GoGet has issued a statement after authorities apprehended the hacker that it suffered a data breach attack in June last year where customer information was stolen.
GoGet is a car-sharing firm in Australia and has more than 90,000 customers and runs more than 2,300 cars across Australia. In June last year, GoGet suffered a data breach attack in which the attacker was able to download customers’ personal data.
The 37-year old hacker from Illawara was apprehended by the New South Wales Police Cybercrime Squad on Tuesday from his home in Penrose. The authorities also seized laptops, computers and electronic storage devices. He has been charged with unauthorized access, modification, intent to commit the serious indictable offense as well as 33 counts of taking and drive without owner consent. These charges are consistent with his two separate unauthorized accesses to the GoGet database between May and July 2017 when he used the stolen data to access vehicles at least 33 times.
When asked about the nature of the data stolen in this data breach attack, GoGet stated that it varied according to the information customers had provided on their accounts. But mostly it included a large amount of personal information like name, birthdates, phone numbers, email addresses, driving license, emergency contact details, etc. Authorities are also investigating whether this hacker was the one behind the malware installed on GoGet systems to steal card details whenever a user signed up for the service or changed card information. While GoGet states that it does not store card information and it is instead handled by a third-party merchant, customers who signed up for GoGet between 25 May and 27 July have had their info compromised.
It comes as a surprise to most that GoGet waited for seven months before notifying customers and issuing a statement about this breach. In their defense, GoGet said that they wanted to prevent dissemination of the information by making the news public. They waited to announce this breach until the perpetrator was apprehended by the authorities.
So far, there are no signs that the stolen information was disseminated further. For those whose card information was compromised, GoGet is offering one year’s free credit report. However, those who follow the latest cybercrime news would be slightly worried, since one of the companies listed on the free credit report is Equifax, which suffered a major data breach attack itself recently.
GoGet said it didn’t want to risk the information being disseminated by making an announcement about the breach when IT personnel first identified something was amiss on June 27, 2017. Their only way to help their customers, in their view, was to bring the one responsible to justice.

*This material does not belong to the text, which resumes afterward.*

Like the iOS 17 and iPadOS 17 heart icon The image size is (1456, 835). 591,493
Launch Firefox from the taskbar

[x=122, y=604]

GoGet initiated a full internal investigation immediately after the breach and stayed mum on the subject on the advice of the authorities. However, such a thing might never happen again in the future, with a new data breach notification law coming into effect on February 22 in Australia where it will be mandatory for the government agencies and organizations attacked to inform the public of the event without losing any time. Severe penalties will be enforced on defaulters.